# Presprocessing the Amazon Reviews Dataset

In [1]:
from google.colab import drive
drive.mount('/content/drive')

Drive already mounted at /content/drive; to attempt to forcibly remount, call drive.mount("/content/drive", force_remount=True).


In [2]:
import gzip
import json
import os
import string
import nltk

In [3]:
nltk.download('punkt')
nltk.download('stopwords')
nltk.download('wordnet')

# Remove punctuation from the text
def remove_punctuation(text):
  punctuationfree = "".join([i for i in text if i not in string.punctuation])
  return punctuationfree

# Remove stopwords
# Slice until 63, keep all negative modifiers
stopwords = nltk.corpus.stopwords.words('english')[:63]

def remove_stopwords(text):
  output = [i for i in text if i not in stopwords]
  return output

[nltk_data] Downloading package punkt to /root/nltk_data...
[nltk_data]   Package punkt is already up-to-date!
[nltk_data] Downloading package stopwords to /root/nltk_data...
[nltk_data]   Package stopwords is already up-to-date!
-*-
Reproduce the part of the Amazon reviews preprocessing notebook from "nltk.download('wordnet')" to "not in string.punctuation])". The items that come next have no connection to the Amazon reviews preprocessing notebook.

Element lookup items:
-*-
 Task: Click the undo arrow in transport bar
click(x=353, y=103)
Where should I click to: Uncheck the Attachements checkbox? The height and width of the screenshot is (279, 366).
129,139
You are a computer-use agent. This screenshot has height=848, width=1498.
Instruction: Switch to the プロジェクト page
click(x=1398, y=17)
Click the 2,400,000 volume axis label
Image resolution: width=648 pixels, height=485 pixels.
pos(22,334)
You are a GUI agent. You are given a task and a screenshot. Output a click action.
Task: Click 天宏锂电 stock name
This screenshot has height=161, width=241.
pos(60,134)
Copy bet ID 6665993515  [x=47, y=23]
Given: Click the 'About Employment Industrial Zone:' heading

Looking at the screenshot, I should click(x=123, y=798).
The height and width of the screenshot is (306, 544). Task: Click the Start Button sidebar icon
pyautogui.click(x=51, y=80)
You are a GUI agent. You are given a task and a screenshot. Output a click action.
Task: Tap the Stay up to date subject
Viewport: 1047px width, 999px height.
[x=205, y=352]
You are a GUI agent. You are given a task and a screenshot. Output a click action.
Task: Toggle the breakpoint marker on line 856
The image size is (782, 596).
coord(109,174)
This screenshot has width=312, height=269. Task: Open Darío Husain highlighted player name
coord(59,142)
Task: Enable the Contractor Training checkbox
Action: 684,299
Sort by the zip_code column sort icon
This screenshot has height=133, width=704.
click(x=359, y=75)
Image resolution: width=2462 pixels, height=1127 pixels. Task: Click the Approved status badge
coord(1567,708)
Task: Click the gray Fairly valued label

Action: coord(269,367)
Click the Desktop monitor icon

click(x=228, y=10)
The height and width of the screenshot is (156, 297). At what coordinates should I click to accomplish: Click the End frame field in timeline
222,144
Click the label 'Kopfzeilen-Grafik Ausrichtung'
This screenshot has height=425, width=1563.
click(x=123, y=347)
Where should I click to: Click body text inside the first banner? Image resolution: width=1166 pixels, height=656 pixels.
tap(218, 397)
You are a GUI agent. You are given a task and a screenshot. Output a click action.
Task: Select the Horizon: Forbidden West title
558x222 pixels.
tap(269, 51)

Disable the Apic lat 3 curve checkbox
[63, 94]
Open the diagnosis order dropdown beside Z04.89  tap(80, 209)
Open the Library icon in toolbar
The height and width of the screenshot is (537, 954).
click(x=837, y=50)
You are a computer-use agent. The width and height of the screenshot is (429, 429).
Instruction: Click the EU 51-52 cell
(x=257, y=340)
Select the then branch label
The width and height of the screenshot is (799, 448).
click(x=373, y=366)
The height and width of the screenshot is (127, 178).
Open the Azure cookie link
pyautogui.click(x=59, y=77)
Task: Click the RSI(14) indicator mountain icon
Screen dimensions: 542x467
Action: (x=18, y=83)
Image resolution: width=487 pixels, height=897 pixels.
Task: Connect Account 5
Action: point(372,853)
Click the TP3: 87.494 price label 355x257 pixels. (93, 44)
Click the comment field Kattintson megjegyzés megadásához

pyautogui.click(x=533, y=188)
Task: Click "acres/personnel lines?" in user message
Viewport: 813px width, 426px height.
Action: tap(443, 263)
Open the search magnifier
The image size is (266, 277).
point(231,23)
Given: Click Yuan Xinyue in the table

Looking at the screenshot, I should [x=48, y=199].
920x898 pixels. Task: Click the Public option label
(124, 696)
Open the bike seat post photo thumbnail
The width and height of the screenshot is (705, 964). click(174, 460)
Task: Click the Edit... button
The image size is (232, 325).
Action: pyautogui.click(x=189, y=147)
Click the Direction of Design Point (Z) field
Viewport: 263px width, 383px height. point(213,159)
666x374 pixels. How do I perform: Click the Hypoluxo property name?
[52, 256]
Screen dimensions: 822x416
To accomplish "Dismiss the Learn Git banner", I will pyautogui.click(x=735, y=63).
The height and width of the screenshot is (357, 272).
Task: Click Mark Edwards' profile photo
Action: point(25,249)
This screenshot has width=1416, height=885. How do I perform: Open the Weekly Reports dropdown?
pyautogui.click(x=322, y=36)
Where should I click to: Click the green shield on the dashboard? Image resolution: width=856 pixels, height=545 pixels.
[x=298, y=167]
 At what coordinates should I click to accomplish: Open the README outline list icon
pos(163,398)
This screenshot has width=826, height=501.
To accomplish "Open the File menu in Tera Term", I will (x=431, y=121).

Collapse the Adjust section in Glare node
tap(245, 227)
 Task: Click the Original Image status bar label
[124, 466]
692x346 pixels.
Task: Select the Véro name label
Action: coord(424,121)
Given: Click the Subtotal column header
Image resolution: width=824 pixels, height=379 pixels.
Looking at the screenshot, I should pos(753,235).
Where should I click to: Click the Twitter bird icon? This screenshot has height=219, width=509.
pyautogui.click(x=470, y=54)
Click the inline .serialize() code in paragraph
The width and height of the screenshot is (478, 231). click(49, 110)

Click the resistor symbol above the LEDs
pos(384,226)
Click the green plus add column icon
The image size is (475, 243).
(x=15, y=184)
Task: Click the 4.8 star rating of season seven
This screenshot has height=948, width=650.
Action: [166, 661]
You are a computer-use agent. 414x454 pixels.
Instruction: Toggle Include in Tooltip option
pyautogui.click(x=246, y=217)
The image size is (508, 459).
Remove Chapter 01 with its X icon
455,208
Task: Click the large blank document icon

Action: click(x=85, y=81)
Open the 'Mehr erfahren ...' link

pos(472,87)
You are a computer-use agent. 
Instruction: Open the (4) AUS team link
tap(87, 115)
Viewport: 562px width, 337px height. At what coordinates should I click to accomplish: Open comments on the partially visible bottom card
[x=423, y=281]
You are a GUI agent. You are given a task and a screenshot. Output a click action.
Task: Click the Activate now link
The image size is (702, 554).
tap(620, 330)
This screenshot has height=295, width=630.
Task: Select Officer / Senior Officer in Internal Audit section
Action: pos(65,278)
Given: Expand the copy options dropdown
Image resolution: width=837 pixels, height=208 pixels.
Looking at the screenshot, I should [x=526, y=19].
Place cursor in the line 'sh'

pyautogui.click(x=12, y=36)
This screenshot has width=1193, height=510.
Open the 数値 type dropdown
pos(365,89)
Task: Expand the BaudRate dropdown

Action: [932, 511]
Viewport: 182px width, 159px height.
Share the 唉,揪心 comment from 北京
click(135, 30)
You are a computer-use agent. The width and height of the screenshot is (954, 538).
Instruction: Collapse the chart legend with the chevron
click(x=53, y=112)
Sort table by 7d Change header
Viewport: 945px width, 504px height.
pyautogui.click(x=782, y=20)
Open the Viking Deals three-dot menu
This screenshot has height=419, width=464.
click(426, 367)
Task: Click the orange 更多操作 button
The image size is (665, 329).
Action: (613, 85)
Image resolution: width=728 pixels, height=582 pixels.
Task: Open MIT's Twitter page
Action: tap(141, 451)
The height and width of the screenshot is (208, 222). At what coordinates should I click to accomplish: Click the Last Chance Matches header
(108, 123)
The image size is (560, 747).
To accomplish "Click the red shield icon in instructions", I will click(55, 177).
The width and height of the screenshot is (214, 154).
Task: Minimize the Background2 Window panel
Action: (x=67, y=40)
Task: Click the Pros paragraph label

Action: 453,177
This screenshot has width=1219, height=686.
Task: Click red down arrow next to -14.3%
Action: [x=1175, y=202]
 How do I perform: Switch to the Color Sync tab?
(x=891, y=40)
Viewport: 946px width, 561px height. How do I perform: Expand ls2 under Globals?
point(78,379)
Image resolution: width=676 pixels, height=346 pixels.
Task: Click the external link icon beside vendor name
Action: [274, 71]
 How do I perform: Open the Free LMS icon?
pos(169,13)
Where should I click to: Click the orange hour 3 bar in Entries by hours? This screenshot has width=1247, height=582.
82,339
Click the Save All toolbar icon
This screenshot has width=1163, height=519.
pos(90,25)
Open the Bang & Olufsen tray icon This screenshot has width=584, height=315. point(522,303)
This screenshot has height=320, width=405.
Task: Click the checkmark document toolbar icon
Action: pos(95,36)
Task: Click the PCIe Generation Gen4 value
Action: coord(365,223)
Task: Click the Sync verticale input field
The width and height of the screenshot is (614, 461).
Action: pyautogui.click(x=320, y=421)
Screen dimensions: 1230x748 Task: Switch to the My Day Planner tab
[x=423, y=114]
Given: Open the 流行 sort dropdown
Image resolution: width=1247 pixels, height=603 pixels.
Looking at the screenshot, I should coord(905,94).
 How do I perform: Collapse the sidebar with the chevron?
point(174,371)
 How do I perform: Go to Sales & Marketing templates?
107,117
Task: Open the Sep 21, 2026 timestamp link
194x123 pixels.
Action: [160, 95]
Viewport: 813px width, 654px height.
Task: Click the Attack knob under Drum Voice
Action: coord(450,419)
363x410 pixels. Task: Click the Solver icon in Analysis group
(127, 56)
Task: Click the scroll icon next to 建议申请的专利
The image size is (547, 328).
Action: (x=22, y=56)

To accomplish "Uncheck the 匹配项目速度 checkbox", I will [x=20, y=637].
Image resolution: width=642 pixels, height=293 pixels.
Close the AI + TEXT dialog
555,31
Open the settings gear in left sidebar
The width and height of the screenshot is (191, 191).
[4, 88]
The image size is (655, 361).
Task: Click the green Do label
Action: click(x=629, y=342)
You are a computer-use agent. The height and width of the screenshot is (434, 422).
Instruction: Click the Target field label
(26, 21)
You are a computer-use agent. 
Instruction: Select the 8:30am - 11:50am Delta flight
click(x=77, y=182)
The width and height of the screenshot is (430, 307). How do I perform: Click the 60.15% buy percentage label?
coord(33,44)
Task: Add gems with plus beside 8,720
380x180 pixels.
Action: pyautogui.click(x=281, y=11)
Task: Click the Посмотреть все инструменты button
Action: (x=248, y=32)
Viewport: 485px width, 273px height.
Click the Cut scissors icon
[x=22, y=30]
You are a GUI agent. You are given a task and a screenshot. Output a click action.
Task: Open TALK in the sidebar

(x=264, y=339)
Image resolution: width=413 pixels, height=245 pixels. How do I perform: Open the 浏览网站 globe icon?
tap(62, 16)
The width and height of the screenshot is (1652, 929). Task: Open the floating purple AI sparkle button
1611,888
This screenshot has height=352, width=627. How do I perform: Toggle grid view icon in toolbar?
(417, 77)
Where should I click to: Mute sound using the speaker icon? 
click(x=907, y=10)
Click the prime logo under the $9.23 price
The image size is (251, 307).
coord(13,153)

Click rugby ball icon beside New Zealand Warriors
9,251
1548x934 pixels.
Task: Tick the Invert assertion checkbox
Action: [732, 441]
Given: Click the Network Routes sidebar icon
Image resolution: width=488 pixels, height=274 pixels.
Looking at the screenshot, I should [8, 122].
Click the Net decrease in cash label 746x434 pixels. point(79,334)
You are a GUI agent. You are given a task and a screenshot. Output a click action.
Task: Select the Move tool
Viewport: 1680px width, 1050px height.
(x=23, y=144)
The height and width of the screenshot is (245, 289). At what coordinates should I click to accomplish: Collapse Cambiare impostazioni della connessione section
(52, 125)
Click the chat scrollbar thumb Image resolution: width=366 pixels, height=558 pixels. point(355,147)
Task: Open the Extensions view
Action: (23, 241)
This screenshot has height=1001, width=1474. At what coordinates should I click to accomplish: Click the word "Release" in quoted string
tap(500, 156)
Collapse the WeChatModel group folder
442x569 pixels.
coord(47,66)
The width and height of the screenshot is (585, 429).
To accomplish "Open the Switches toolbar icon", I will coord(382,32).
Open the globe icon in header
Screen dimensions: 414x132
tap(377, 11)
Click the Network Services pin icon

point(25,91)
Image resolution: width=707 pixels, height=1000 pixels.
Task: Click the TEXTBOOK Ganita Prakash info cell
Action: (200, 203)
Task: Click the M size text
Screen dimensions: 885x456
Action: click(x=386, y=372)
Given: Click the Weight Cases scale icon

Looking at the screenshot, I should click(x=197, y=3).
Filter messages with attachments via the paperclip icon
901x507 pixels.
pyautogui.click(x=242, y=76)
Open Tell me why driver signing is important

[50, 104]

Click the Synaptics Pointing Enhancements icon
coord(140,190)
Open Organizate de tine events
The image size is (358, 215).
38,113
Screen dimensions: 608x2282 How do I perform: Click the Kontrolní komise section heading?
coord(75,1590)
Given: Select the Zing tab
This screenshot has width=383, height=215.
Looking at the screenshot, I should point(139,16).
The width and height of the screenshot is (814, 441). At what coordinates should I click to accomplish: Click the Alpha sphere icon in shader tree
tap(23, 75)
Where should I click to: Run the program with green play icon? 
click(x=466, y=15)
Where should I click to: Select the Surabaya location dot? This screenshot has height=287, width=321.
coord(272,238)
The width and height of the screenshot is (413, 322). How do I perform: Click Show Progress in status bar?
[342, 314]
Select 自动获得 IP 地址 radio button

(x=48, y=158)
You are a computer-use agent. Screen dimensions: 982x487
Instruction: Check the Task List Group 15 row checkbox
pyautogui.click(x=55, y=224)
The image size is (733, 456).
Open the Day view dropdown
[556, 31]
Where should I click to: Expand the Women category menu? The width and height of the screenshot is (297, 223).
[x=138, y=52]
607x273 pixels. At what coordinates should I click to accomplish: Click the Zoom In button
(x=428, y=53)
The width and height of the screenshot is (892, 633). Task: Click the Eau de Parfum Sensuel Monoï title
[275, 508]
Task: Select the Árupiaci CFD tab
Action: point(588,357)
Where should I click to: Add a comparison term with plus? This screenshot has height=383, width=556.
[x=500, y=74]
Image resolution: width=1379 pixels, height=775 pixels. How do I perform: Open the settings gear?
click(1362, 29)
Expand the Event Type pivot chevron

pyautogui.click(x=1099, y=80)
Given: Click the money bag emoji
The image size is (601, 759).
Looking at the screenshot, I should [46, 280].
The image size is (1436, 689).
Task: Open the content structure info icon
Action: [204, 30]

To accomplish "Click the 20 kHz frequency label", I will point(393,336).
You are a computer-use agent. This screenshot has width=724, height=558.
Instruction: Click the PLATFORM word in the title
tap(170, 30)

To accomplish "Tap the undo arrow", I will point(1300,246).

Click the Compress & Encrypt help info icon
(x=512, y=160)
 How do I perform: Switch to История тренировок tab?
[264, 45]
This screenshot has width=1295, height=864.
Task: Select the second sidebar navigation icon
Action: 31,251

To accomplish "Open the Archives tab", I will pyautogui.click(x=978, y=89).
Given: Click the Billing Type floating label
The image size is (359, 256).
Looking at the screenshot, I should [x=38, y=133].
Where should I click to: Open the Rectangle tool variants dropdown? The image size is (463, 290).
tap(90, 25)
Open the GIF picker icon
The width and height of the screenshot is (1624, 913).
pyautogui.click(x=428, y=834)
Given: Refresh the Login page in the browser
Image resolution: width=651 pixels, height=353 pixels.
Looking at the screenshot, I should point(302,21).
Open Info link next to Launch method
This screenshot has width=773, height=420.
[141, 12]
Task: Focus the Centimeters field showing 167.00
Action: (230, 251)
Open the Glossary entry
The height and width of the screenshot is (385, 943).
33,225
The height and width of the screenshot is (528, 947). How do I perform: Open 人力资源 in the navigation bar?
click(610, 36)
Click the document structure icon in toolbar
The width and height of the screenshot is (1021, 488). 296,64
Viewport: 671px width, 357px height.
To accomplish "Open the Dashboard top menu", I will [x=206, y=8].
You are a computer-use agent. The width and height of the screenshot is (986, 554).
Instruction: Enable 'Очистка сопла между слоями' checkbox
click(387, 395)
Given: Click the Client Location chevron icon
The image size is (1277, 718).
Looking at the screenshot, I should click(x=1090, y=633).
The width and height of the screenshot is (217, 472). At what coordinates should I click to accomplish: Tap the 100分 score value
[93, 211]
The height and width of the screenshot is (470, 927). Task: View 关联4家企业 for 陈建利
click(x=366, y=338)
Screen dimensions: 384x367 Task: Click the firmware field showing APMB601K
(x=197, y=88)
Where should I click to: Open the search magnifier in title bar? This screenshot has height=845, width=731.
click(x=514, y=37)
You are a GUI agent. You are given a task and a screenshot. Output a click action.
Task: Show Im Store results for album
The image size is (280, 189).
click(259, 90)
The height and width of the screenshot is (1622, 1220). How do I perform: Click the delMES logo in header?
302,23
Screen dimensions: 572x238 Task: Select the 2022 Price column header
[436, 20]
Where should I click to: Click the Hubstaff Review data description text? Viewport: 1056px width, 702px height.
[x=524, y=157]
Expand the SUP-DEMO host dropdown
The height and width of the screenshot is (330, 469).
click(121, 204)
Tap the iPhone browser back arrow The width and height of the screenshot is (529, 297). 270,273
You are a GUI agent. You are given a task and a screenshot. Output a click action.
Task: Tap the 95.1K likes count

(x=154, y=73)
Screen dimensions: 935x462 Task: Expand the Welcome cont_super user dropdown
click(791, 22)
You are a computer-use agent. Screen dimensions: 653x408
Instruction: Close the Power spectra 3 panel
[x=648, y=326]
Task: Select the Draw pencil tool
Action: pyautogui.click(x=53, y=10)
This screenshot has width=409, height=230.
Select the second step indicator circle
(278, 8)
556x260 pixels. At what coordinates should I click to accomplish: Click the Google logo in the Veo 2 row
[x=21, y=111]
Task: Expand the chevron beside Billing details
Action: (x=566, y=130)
-*-
Task solution ->
nltk.download('wordnet')

# Remove punctuation from the text
def remove_punctuation(text):
  punctuationfree = "".join([i for i in text if i not in string.punctuation])